Nationale luchtkwaliteit: beleid

U bekijkt op dit moment een archiefversie van een afgesloten indicator. De actuele indicatorversie met de reden voor het afsluiten, kunt u via deze link bekijken.

Het doel van het Nederlandse en Europese luchtkwaliteitsbeleid is het bereiken van duurzame niveaus voor gezondheid en natuur. Hiervoor is beleid ingezet dat is gericht op het verminderen van emissies en het verbeteren van de luchtkwaliteit. Omdat luchtverontreiniging zich verspreidt over grote afstanden en over landsgrenzen heen, zijn in het luchtbeleid veel afspraken gemaakt op Europees niveau.

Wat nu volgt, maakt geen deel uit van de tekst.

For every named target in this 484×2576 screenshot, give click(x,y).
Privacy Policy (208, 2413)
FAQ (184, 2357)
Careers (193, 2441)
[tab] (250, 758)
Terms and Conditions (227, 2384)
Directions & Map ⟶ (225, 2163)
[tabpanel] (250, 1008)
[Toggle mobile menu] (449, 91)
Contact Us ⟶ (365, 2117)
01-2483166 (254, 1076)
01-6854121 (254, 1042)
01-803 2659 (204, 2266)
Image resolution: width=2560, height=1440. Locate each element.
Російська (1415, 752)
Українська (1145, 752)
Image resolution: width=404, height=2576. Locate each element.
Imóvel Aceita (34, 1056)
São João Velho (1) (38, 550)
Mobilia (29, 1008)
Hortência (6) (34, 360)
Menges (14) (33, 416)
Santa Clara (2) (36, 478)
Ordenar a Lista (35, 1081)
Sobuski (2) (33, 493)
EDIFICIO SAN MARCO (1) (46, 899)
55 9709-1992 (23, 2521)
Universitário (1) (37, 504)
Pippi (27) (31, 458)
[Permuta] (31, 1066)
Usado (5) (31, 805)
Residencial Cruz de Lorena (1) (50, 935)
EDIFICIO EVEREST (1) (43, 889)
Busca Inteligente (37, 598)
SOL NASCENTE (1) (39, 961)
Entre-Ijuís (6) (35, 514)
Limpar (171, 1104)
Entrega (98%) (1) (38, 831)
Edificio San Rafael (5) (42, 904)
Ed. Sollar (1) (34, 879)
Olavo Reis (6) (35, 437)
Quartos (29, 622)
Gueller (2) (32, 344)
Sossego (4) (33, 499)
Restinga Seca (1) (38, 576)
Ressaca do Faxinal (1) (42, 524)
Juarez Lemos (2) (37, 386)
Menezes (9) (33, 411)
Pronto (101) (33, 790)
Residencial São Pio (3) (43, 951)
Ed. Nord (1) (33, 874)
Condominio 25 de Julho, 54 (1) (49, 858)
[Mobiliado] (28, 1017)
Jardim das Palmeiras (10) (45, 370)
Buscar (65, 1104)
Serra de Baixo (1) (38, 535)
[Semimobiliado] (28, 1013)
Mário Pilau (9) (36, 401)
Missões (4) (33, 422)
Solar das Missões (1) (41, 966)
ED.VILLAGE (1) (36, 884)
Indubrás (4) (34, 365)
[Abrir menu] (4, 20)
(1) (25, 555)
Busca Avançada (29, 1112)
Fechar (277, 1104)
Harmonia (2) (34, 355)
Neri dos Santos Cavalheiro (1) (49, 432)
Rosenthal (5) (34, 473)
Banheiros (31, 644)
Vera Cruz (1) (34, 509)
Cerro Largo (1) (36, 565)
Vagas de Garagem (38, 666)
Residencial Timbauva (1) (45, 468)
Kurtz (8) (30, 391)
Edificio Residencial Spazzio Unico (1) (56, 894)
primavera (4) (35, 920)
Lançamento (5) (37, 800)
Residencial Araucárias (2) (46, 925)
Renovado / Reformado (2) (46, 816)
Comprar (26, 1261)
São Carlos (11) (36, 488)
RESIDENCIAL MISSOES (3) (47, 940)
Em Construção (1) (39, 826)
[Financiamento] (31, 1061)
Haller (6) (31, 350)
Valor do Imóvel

Strategieën voor het bereiken van een goede luchtkwaliteit

Het doel van de Europese en Nederlandse wetgeving voor (buiten)luchtkwaliteit is het beschermen van de bevolking en de natuur tegen de negatieve effecten van blootstelling aan luchtverontreinigende stoffen. De doelstellingen zijn vastgelegd in de Thematische Strategie inzake Luchtverontreiniging van de Europese Unie (EU) en in het Nationaal Milieubeleidsplan (NMP4). Om deze doelen te bereiken zijn onder andere op internationaal niveau emissieplafonds vastgelegd voor landen, zijn er luchtkwaliteitsnormen vastgelegd waaraan de luchtkwaliteit ten minste moet voldoen en is er brongerichte wetgeving voor specifieke doelgroepen als industrie, landbouw, verkeer, consumenten.

Doelstellingen voor emissies

Voor de stoffen zwaveldioxide (SO2), stikstofoxiden (NOx), ammoniak (NH3) en vluchtige organische stoffen (VOS) zijn verplichte emissiedoelstellingen geformuleerd in het kader van de Europese NEC-richtlijn en in het Gothenborg protocol onder de VN-conventie over grensoverschrijdende luchtverontreiniging . Het gaat hierbij om nationale emissieplafonds, waarboven de emissies in Nederland met ingang van 2010 niet mogen uitkomen.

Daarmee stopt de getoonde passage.